When you have successfully done the above, then you can begin the process of writing the review.
Writing the review
The first thing to do as you write your literature review is to;
- Consider the organization: What do you think would be the most effective way to present the information you have gathered? Consider the most important subtopics that should be included in your review and in what order they should be presented. Your review content should be presented sequentially as;
- Introduction: This gives your readers, at a glance; the central theme of your literature review.
- Body: This is the part or section of your literature review that contains your discussion of sources. Sources can be arranged thematically, methodologically or chronologically.
- Conclusion: Your conclusion should contain or discuss what you have drawn from the review.
- Use evidence: This is where a lot of people have problems. Every idea in the literature review is not yours therefore; you should always acknowledge the source. Except it is common knowledge, always remember to acknowledge the source. At least, cite every paragraph. For example, you can say; “studies conducted by Mill and Shaw in 1830 shows that breast cancer can be hereditary”. Doing this provides an evidence to show that your point is valid.
- Be selective and relevant: Every point mentioned or stated in your review must be relevant to your research topic. Don’t include everything you see in the sources you are consulting. This would make your review lack focus and relevance.
- Use quotes: This is very important in avoiding the event of plagiarism. When you have to directly lift an idea; word for word, it is important to put the idea in quotes. After putting the idea in quotes, the next and very important thing to do is to cite or acknowledge the source. For example, “An average adult female cockroach has a short life span of 12days”, Obi and Yale, 2013. I have said you should use quotes but do so in moderation. It is more professionally preferable to paraphrase and cite the sources than to always quote them directly.
- Remain original: It is the originality of your work that separates it from other available materials on that topic and also keeps your readers interested. Yes! Your review contains other people’s idea. But, you should at all times express this idea in your own voice.

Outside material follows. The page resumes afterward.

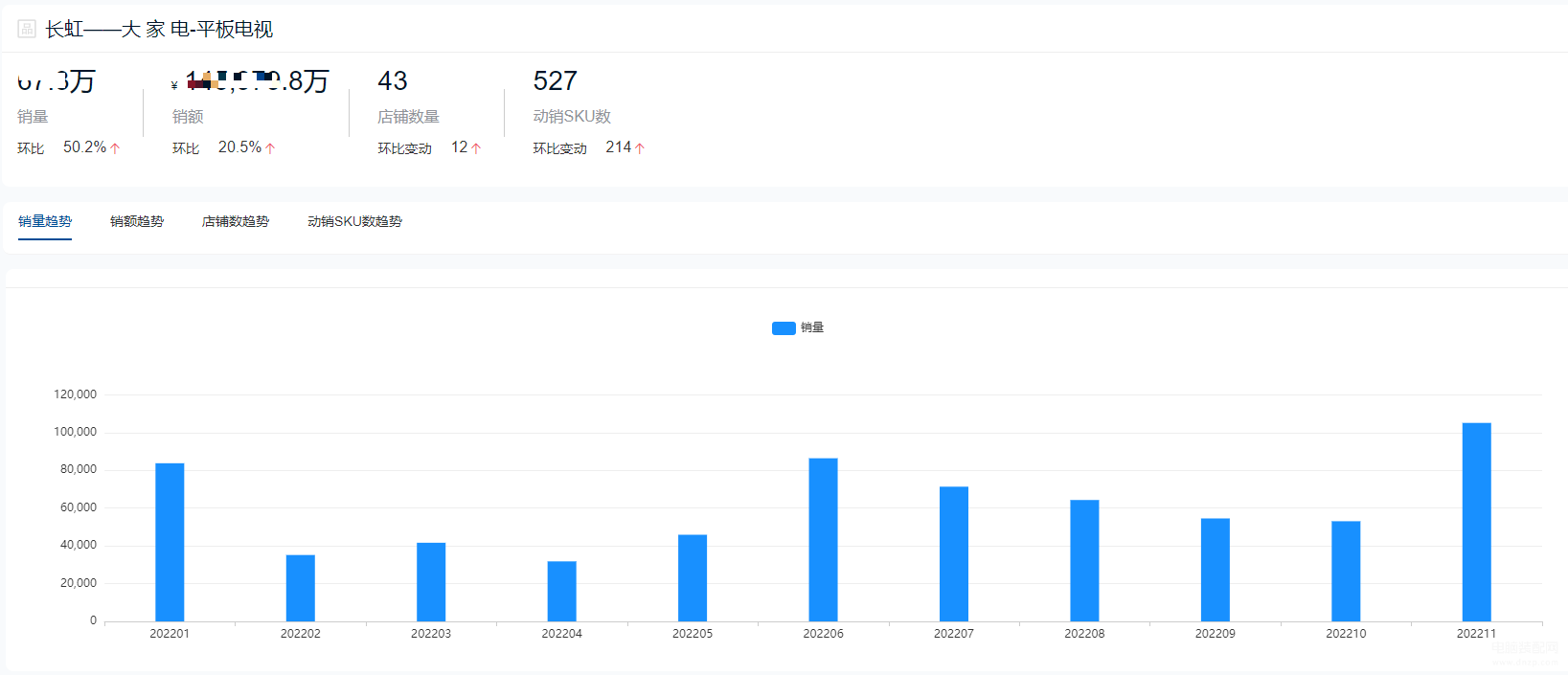Click the up arrow next to 50.2%

115,148
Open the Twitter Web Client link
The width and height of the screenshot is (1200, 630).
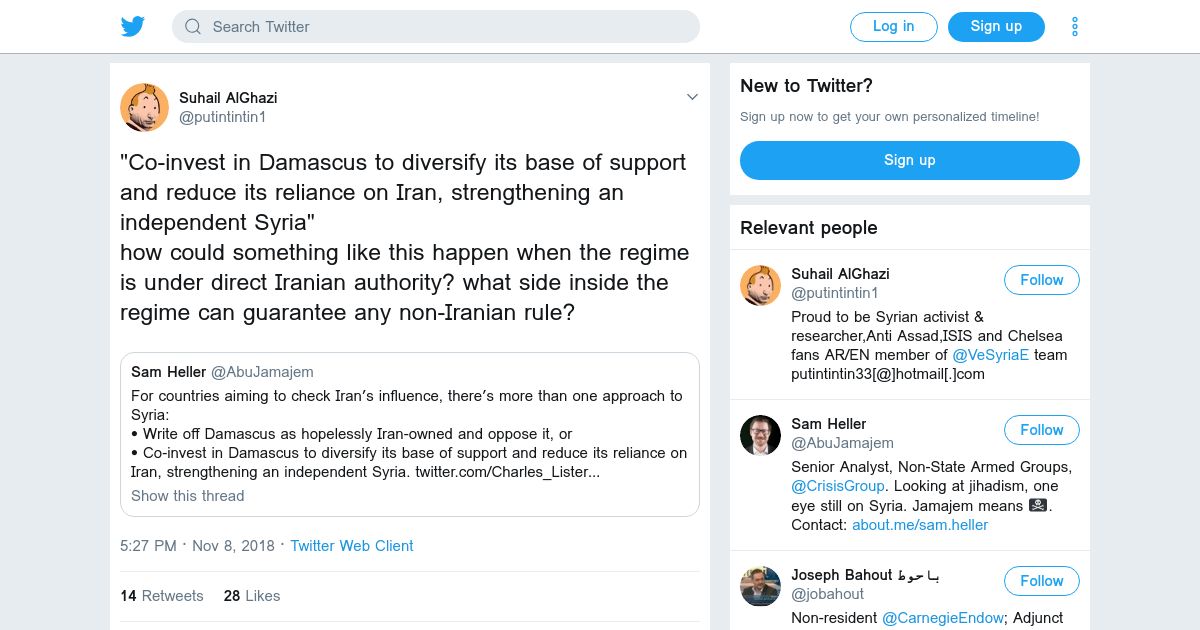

- You can paraphrase: Instead of always quoting, paraphrase what has been written in your own voice. Find the information, read it and represent it the way you have understood it.
- Revise: Read through your work. Ask yourself if you have represented the information in the best way possible. Check for grammatical errors and spelling errors. Make sure your references are correct. Check for places you failed to add a reference. Check to make sure that your review centers on your research project topic. Remember that your literature review serves as a building block for the argument or hypothesis in your project topic. You can decide to employ the services of a professional to help edit your work.
At the end of your literature review, your reader should be able to effortlessly decipher the relationship that exists between your research project topic and your literature review. If your reader fails to see this relationship because of your inability to make the connection then, your review has failed; both as a stand-alone piece of academic work and as a building block for your research topic.
Following the outlined steps above, you are guaranteed to not just write any literature review, but write a “proper literature review”.